Dr. Enrique Riggs: The Dr. Valiere Alcena Award for Health and Human Services — U.S. Army Col. (Retired) Dr. Enrique A. Riggs’s career has brought him around the world. A resident of White Plains, Dr. Riggs holds a Psychology degree from Central State University, a degree in Counseling from SUNY Albany, as well as a degree in Clinical Dentistry from Howard University. He was an enlisted man in the U.S. Army from 1968 to 1974, and then returned as a commissioned officer in 1979, retiring from active duty in 2004 as a colonel. Among his many assignments, Dr. Riggs served in Desert Storm and Desert Shield, and stateside as Commander of Army Dental Command at Fort Bragg, Walter Reed Army Medical Center and Dover Air Force Base. Dr. Riggs was the sole representative of the Army’s New York County Dental Society team in the aftermath of the attacks on September 11, 2001, and the crash of American Airlines flight #587. Dr. Riggs has also been in private practice for many years, while lending his expertise at a municipal level, including the NYS Department of Correctional services. The holder of an MBA from Iona College, Dr. Riggs also has experience at the highest levels of trade on a global scale.
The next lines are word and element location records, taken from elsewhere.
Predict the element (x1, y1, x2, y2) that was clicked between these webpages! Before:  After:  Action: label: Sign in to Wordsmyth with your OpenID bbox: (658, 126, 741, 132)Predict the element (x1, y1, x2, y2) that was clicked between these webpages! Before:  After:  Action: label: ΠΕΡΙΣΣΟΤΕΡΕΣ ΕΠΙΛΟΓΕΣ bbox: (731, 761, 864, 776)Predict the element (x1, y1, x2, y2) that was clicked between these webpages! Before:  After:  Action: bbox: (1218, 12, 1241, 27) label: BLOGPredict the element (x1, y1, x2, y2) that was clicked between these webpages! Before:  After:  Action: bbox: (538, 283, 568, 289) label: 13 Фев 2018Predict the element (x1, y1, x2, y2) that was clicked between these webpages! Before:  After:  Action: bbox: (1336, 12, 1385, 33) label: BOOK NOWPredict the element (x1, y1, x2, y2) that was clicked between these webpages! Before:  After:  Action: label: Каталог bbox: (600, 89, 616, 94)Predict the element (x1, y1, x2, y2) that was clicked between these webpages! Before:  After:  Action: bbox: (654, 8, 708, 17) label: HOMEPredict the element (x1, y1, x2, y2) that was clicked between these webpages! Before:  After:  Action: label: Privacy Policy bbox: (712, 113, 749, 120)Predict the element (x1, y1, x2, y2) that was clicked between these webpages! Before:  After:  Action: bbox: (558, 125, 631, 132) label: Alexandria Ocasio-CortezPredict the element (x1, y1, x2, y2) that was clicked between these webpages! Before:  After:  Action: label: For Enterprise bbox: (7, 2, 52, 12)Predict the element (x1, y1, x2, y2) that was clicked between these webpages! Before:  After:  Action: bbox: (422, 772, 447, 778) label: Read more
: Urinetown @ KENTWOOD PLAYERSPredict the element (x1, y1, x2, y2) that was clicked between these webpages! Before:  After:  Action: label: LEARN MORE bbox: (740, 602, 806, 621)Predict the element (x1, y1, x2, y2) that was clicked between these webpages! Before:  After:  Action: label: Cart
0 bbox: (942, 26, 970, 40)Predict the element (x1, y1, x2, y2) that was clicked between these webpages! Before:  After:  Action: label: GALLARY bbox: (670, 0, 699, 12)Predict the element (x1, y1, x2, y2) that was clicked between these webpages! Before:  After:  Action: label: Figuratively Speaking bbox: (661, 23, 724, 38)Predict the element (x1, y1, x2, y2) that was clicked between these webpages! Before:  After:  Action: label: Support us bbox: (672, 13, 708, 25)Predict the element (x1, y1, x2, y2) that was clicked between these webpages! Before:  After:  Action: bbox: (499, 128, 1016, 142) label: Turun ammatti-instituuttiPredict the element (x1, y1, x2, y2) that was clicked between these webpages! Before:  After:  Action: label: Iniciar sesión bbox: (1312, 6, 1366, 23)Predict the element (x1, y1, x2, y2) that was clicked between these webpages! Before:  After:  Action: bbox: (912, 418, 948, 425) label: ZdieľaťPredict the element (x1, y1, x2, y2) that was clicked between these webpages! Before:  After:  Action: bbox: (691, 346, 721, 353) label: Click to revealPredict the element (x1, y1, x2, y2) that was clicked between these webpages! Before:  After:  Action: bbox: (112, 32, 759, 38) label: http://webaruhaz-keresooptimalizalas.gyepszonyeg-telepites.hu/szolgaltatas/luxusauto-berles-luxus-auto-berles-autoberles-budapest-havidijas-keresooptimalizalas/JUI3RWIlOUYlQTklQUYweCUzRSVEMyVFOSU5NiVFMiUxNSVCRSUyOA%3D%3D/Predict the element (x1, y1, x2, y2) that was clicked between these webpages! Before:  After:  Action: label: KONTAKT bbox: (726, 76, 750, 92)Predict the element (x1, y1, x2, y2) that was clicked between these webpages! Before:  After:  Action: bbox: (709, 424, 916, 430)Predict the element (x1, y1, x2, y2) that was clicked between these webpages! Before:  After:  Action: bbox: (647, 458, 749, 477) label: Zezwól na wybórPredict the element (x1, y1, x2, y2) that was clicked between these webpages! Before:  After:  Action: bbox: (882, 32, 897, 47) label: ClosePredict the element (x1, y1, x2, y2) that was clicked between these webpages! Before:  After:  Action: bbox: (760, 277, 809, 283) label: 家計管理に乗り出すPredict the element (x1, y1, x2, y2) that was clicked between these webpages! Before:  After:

He co-founded the Small Business Stock Exchange of America, an international equity exchange established to bring small companies to the public marketplace, that otherwise could not qualify for listing on any other established U.S. exchanges. Dr. Riggs is also a partner in Consortium for Africa, a group of international business developers with major projects in the Middle East and West Africa, including the Democratic Republic of Congo, Gabon and Cameroon. Dr. Riggs is a driving force behind the Central State University/Ghana Project, an effort to establish and maintain a working relationship with Ghana to resolve its water issues bringing potable water to Accra from the Volta River.